The data we are exploring today comes from the Cote d'Ivoire Byte-Sized Agriculture Challenge. It is intriguing to note that even a few variables can tell a compelling story about agriculture trends in the region. In this notebook, we will clean the data, perform exploratory analysis, and even build a predictor to classify samples. If you find this analysis useful, please upvote it.

## Table of Contents

- [Data Loading](#Data-Loading)
- [Data Cleaning and Preprocessing](#Data-Cleaning-and-Preprocessing)
- [Exploratory Data Analysis](#Exploratory-Data-Analysis)
- [Prediction Model](#Prediction-Model)
- [Conclusion and Future Work](#Conclusion-and-Future-Work)

In [2]:
# Import necessary libraries and set up configurations
import numpy as np
import pandas as pd
import matplotlib
matplotlib.use('Agg')  # Use non-interactive backend for matplotlib
import matplotlib.pyplot as plt
plt.switch_backend('Agg')  # Ensure plt uses Agg if only plt is imported
import seaborn as sns
import json
import warnings

warnings.filterwarnings('ignore')

# For inline plotting in Kaggle notebooks
%matplotlib inline

from sklearn.model_selection import train_test_split
from sklearn.pipeline import Pipeline
from sklearn.preprocessing import OneHotEncoder, StandardScaler
from sklearn.compose import ColumnTransformer
from sklearn.linear_model import LogisticRegression
from sklearn.metrics import accuracy_score, confusion_matrix

# Setting a random seed for reproducibility
RANDOM_STATE = 42

In [None]:
# Data Loading
# Read the sample training dataset and manifest file
train_df = pd.read_csv('/kaggle/input/cote-divoire-byte-sized-agriculture-challenge/sample_train.csv',
                       delimiter=',', encoding='ascii')
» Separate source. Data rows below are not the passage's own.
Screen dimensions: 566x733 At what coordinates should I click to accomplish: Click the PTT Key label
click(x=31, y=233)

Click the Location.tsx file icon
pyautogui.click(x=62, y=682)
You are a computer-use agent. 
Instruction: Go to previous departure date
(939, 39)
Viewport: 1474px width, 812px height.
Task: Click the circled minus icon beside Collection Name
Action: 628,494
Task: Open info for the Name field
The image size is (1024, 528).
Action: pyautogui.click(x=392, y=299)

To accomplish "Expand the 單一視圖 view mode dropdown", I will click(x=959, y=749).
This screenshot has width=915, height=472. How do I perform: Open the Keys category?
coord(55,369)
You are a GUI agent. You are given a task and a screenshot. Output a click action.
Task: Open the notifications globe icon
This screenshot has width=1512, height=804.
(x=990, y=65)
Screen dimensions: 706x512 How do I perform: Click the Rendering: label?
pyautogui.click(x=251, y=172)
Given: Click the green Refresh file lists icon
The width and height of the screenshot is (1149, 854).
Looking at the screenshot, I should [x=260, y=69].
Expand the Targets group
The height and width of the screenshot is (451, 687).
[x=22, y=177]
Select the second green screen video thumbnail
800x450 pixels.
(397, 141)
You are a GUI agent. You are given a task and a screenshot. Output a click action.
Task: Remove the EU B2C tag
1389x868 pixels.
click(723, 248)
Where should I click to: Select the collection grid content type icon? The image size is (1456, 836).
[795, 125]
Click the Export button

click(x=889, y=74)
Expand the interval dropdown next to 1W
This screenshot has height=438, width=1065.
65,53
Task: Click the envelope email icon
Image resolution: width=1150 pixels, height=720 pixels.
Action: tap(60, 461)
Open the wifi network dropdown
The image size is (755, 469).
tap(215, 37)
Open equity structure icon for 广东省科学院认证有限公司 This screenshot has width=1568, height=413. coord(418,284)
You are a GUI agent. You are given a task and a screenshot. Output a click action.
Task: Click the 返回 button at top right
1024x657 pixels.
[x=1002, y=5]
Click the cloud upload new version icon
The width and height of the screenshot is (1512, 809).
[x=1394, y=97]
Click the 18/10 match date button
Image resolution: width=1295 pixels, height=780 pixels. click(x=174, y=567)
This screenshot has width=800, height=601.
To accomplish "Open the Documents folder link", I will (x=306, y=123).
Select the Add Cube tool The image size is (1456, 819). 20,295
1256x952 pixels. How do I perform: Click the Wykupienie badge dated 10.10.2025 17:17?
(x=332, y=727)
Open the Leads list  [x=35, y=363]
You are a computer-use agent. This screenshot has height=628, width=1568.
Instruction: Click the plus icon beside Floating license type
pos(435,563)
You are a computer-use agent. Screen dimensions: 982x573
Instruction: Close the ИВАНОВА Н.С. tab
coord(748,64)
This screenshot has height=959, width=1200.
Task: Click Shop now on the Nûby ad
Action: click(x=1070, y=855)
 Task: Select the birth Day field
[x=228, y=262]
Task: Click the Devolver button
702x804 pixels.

with open('/kaggle/input/cote-divoire-byte-sized-agriculture-challenge/manifest-8b1c012925d4ea8da8a753934dfc9e0320250427-32468-3f0dl3.json', 'r') as f:
    manifest_data = json.load(f)

# Read the sample submission file for reference
submission_df = pd.read_csv('/kaggle/input/cote-divoire-byte-sized-agriculture-challenge/SampleSubmission.csv',
                            delimiter=',', encoding='ascii')

print('Data loading complete. The sample training dataset has {} rows and {} columns.'.format(train_df.shape[0], train_df.shape[1]))
# A quick look at the first few rows (this operation may be commented out in production notebooks)
train_df.head()

In [5]:
# Data Cleaning and Preprocessing
# Let's inspect the data types and missing values
print('Data Types:')
print(train_df.dtypes)

print('\nMissing Values:')
print(train_df.isnull().sum())

# As a reminder, the columns are:
# - ID (string)
# - year (integer)
# - month (string): This implies a categorical variable, even if it might represent a date component
# - tifPath (string): a file path (unlikely to be used in prediction)
# - Target (string): a target descriptor, but note that sample submission expects an integer Target
# - class (integer): This seems to be a numerical version of the target and will be the label for classification

# For modeling, we will focus on predicting 'class' using 'year' and 'month'.
# Convert 'month' to category if not already
if train_df['month'].dtype != 'category':
    train_df['month'] = train_df['month'].astype('category')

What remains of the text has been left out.